=== Provided material ===

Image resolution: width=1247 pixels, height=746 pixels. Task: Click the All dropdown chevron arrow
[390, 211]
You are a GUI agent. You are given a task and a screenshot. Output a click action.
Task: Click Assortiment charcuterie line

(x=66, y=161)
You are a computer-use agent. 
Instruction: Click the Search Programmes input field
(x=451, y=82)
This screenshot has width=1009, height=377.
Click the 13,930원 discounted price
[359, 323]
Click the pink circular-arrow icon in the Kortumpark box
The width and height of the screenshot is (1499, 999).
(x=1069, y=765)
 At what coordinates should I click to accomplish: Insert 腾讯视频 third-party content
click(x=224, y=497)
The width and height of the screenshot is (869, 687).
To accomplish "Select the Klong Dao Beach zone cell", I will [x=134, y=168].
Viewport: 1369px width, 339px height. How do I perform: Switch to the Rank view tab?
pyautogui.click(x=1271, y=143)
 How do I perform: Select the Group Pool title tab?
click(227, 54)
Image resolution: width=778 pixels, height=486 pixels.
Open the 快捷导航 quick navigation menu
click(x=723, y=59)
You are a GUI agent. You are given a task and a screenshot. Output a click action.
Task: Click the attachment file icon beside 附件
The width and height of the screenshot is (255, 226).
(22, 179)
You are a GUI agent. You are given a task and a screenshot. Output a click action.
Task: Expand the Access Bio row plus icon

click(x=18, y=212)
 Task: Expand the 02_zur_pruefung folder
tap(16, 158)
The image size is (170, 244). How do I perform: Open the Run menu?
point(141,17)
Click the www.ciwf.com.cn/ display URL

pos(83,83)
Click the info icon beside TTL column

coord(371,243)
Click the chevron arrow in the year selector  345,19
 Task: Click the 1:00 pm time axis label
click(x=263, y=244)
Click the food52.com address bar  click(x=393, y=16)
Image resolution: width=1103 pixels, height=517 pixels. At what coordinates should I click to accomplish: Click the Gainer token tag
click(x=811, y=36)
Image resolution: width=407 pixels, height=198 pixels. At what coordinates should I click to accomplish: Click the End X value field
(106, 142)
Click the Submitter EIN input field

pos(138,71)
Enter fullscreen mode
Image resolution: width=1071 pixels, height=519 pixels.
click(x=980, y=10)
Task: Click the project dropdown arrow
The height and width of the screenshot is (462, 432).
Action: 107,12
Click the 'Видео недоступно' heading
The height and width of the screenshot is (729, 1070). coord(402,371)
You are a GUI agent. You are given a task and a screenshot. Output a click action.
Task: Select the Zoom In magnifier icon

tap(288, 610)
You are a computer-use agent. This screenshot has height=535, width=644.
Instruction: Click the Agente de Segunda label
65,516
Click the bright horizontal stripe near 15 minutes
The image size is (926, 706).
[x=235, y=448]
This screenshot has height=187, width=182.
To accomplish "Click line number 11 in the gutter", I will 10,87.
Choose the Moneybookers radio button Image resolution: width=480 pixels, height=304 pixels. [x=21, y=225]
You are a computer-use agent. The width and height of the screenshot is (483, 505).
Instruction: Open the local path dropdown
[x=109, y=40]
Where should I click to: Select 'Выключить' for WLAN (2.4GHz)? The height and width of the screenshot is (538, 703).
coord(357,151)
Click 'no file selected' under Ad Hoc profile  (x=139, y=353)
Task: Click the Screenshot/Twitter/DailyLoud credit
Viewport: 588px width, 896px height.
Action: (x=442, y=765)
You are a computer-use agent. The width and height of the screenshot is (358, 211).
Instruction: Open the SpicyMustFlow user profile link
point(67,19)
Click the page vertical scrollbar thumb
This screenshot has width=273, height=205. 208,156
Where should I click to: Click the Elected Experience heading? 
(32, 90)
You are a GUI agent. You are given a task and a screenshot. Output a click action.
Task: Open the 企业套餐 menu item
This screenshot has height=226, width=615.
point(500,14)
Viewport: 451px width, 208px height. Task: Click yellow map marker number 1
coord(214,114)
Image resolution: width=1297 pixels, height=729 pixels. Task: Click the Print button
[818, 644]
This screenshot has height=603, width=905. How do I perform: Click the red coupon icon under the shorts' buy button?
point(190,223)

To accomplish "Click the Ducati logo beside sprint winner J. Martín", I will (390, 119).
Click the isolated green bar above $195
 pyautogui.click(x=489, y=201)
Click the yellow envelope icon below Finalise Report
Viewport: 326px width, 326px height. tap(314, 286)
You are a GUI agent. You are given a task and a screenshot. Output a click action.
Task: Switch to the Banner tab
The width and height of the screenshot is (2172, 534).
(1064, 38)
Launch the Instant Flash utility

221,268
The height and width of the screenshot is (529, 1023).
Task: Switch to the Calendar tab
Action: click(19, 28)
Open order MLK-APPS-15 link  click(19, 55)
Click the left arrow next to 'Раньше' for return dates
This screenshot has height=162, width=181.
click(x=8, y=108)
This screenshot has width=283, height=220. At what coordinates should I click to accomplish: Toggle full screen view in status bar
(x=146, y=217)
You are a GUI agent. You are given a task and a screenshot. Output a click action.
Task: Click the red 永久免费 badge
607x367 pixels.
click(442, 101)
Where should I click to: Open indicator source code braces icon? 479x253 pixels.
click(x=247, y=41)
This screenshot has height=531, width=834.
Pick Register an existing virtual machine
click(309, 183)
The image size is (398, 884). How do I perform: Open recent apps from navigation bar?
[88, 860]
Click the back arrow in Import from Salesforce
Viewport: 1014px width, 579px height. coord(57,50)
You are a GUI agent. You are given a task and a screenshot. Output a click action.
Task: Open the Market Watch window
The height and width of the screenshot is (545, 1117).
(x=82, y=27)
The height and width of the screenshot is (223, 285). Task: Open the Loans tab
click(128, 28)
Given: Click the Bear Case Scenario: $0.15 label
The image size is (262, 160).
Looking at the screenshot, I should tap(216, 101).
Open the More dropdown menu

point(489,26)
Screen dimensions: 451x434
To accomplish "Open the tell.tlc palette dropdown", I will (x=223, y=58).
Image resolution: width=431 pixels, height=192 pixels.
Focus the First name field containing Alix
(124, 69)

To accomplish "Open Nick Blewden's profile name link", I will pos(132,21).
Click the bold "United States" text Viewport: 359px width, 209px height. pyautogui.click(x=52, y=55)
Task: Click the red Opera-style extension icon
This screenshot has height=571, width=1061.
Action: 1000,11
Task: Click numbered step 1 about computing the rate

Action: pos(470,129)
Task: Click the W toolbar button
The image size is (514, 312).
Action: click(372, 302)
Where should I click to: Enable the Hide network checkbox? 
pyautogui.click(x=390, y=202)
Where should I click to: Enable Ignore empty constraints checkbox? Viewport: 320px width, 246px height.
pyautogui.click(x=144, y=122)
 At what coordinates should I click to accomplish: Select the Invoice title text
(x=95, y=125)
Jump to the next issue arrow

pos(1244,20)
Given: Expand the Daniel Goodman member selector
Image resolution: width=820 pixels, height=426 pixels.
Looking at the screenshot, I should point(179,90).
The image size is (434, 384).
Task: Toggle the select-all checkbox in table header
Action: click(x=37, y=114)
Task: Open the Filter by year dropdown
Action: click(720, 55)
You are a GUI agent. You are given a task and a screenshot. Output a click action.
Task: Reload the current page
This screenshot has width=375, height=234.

===

Problem to work on:
Each line in the records that carries "will" must be copied out.

Solution for this task:
To accomplish "Select the Klong Dao Beach zone cell", I will [x=134, y=168].
To accomplish "Click line number 11 in the gutter", I will 10,87.
To accomplish "Click the Ducati logo beside sprint winner J. Martín", I will (390, 119).
To accomplish "Open the tell.tlc palette dropdown", I will (x=223, y=58).
To accomplish "Open Nick Blewden's profile name link", I will pos(132,21).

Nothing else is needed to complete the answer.